The Arctic Mission

06/15/2011

06/15/2011 by Robbin Laird

Earlier we published a series on the Arctic built around the work of our German correspondent.  As an energy analyst, our correspondent considers the Arctic a key region and has demonstrated the keen interest, which 4 of the powers with stakes in the Arctic have demonstrated.  Notably, the Russians are building ships for operations in the arctic and for populating their territory in pursuit of resource and other core strategic interests.

As our Caroline Mükusch noted:

The United States – although it had been an important Arctic nation since it purchased Alaska from Russia in 1867 – is now a “reluctant Arctic power.”  After the Cold War the United States became too passive in the Arctic, preferring mainly re-active policy measures than a comprehensive Arctic strategy.

With the end of the Cold War the United States steadily closed some northern military bases, including the naval base on Adak and Fort Greely.  These developments reflect the United States’ perception that a significant military presence is – since Soviet Union submarine force collapsed – no longer needed in the Arctic. Although the collapse of the Soviet Union seemed to make the challenges easier to resolve, the challenges in the Arctic facing now U.S. policy-makers are much more complicated than expected in 1991.  Threats are much more nebulous, long term, and complex.

https://www.sldinfo.com/?p=11643

(For an additional look by Richard Weitz’s at Russian policy see  https://www.sldinfo.com/?p=14936).
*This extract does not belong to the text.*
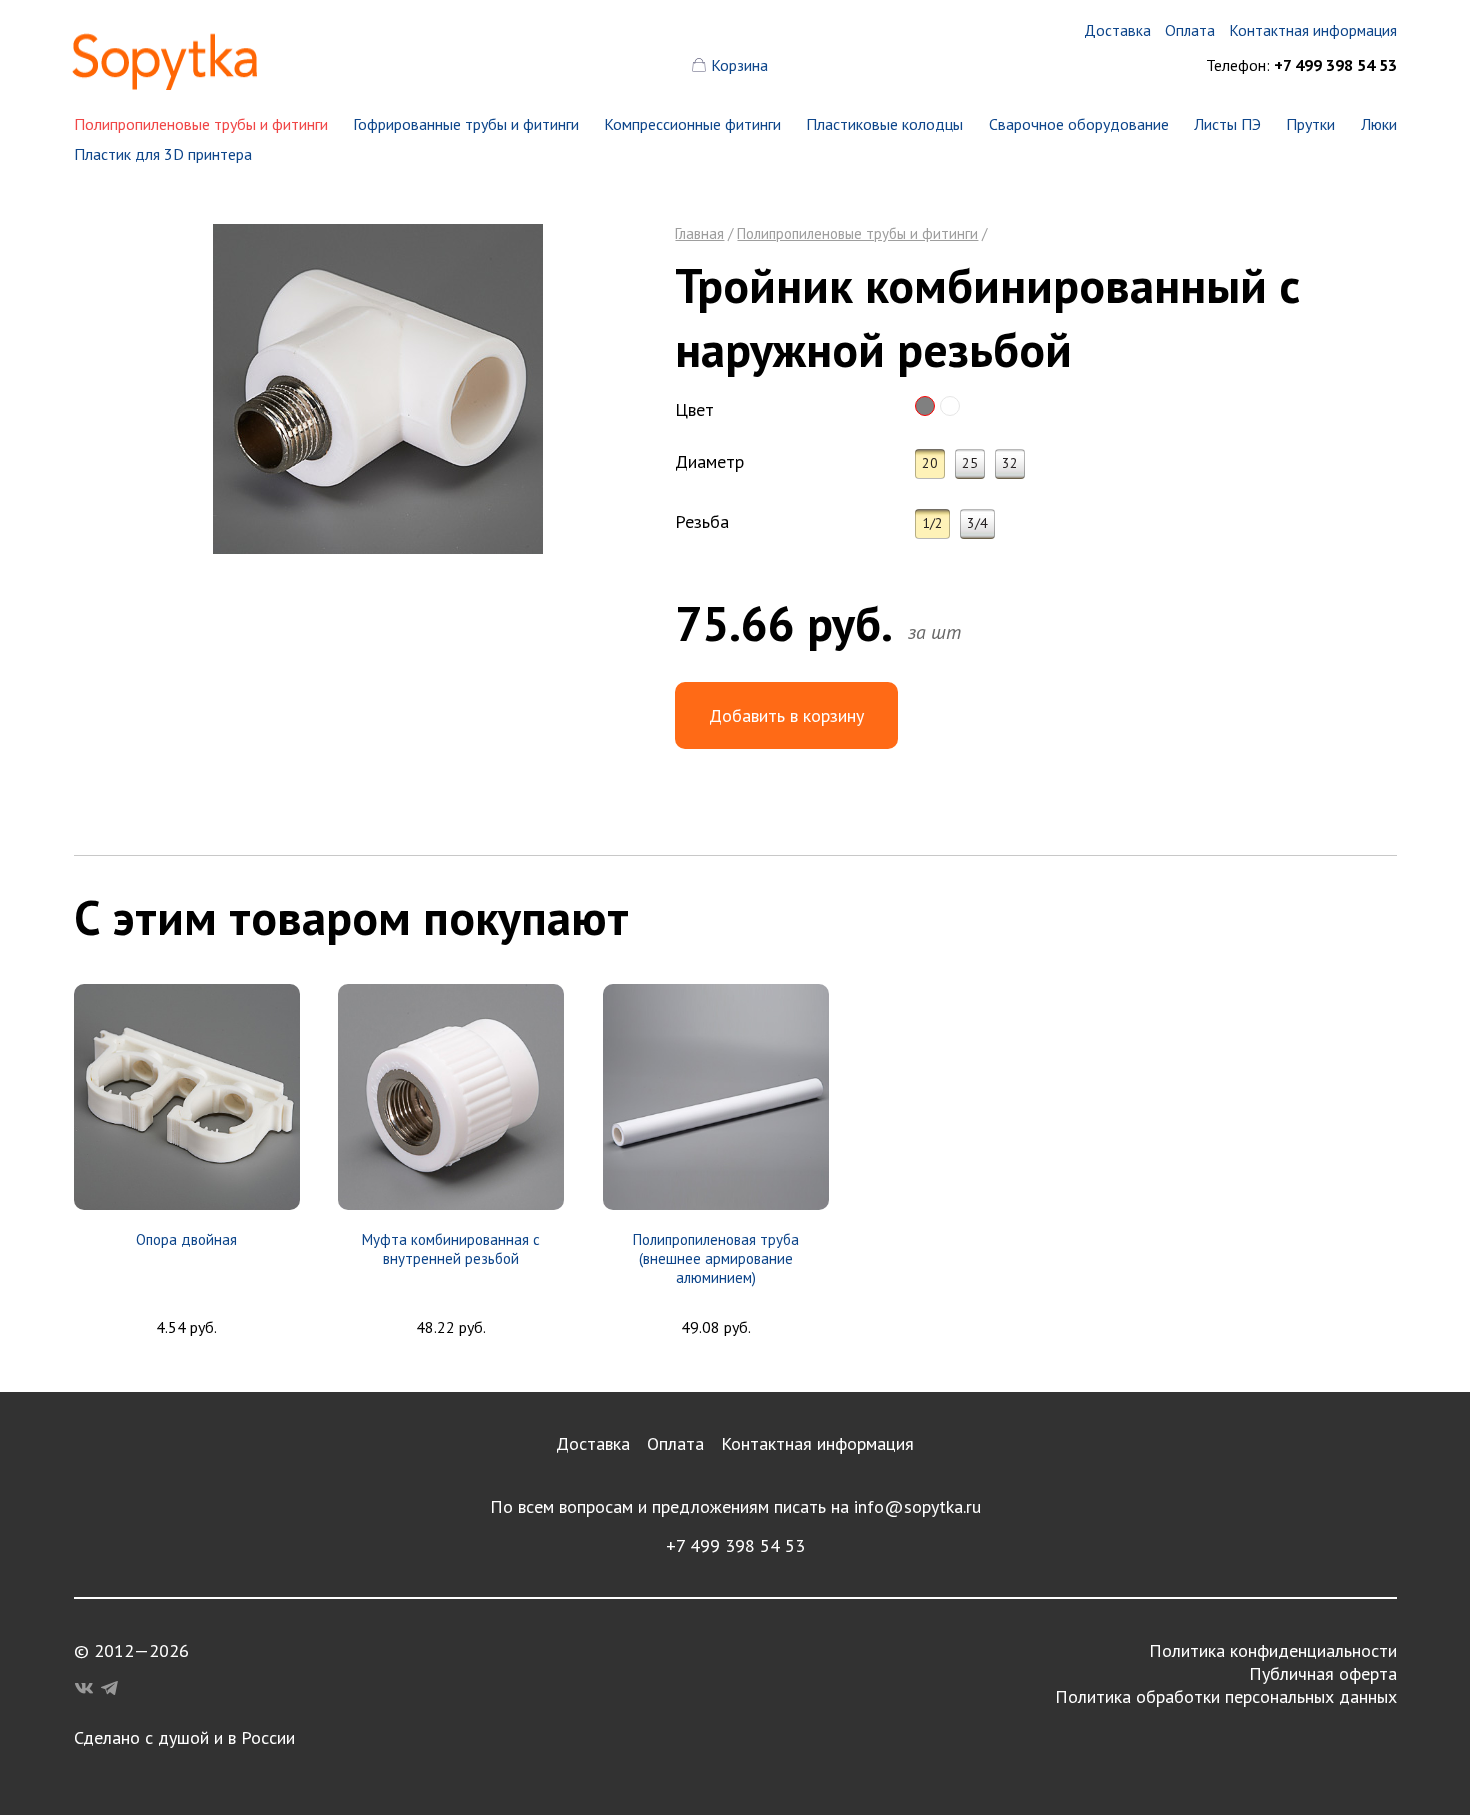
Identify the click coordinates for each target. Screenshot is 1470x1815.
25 (970, 463)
And in our interview with one of America’s leading experts on the Arctic, this retired USCG Admiral underscored the need for new resources to deal with the opportunities and challenges.

According to Rear Admiral Garrett:

In an icebreaker, you are not up in the Arctic to break ice per se; you are there to permit mobility to accomplish missions of national importance.  You are an enabler for transit and related operations.  It’s really about mobility and being able to get to point A to point B or to wherever you want to go to do; whatever it is you’re out there to do. So what you need, is a ship with a lot of power, a very strong hull, and which has been designed to get through ice efficiently. In addition, people often overlook that you need significant endurance; there are no gas stations in the polar regions.

When you look ahead to what the Coast Guard needs to do its missions in evolving Arctic conditions, you see that there’s more open water, there’s more human activity, and there’s more maritime traffic.  But the ice is still there, and its movements are becoming more unpredictable.  You really need a ship that can operate in dynamic ice conditions to allow mobility and has the long legs to be there unreplenished for a reasonable length of time.

https://www.sldinfo.com/?p=14599

You might think that the new emphasis on the economy as a national security issue would highlight the importance of a strategic economic region like the Arctic in American policy.  Or you might think the President’s new emphasis on energy independence and emphasizing offshore drilling might highlight the Arctic as a priority region.

But two recent articles in the most recent Inside the Pentagon reveal that this is not so in terms of resources but is so in terms of declaratory policy.

First we learn that the US is now a signatory to a new search and rescue policy with the USCG as the lead agency.  This article is entitle intriguingly Search-And-Rescue Pact Underscores Growing Focus on Arctic.

And here we learn that Secretary of State Hillary Rodham Clinton signed the agreement, along with representatives from Canada, Denmark, Finland, Iceland, Norway, Russia and Sweden. This was the first Arctic Council meeting where the United States was represented by the secretary of state. The agreement lists the Coast Guard as the competent U.S. authority for Arctic search-and-rescue operations and one of two American search-and-rescue agencies, the other being DOD. The agreement says each participating country will bear its own implementation costs.

Of course, what we learned from our USCG expert is that this will indeed be difficult to do without new icebreakers, which of course we are not going to fund.

Without batting an eyelash, the next article is entitled DOD Finds Arctic Capability Gaps, Holds Off On Investment Decisions. One could parenthetically note that this may well be the core assessment of current strategic policy — finding gaps but not funding them.

Here we learn that a new Pentagon study has looked at the problem and has decided not to make investment recommendations.  One easily could ask why one would do such a study, but let us leave that aside and look at the insightful conclusion.

“What we did do was look across the mission sets and identify where we think there are gaps,” a defense official said, noting the gaps have to do with “not-very-glamorous” but “really foundational” capabilities like “awareness and communication” that can be “quite costly to invest in, in a really robust kind of way.”

DOD will “need to make investments” in these areas “in the coming decade,” the official said. But the study’s executive summary avoids making investment recommendations to fix DOD’s capability gaps and the Coast Guard’s shortfall in icebreaking capability.

So let us get this right.  The Arctic is a key strategic area, and fundamental to the energy and resource foundation for 21st century growth.  And the US is lacking core capabilities to operate in the region, but we will hold off investing in core capabilities.

What seems to be missing is the Pentagon study which indicates US planning for what happens when we are out of the picture and the Arctic is dominated by powers like Russia who are investing significantly NOW in the future.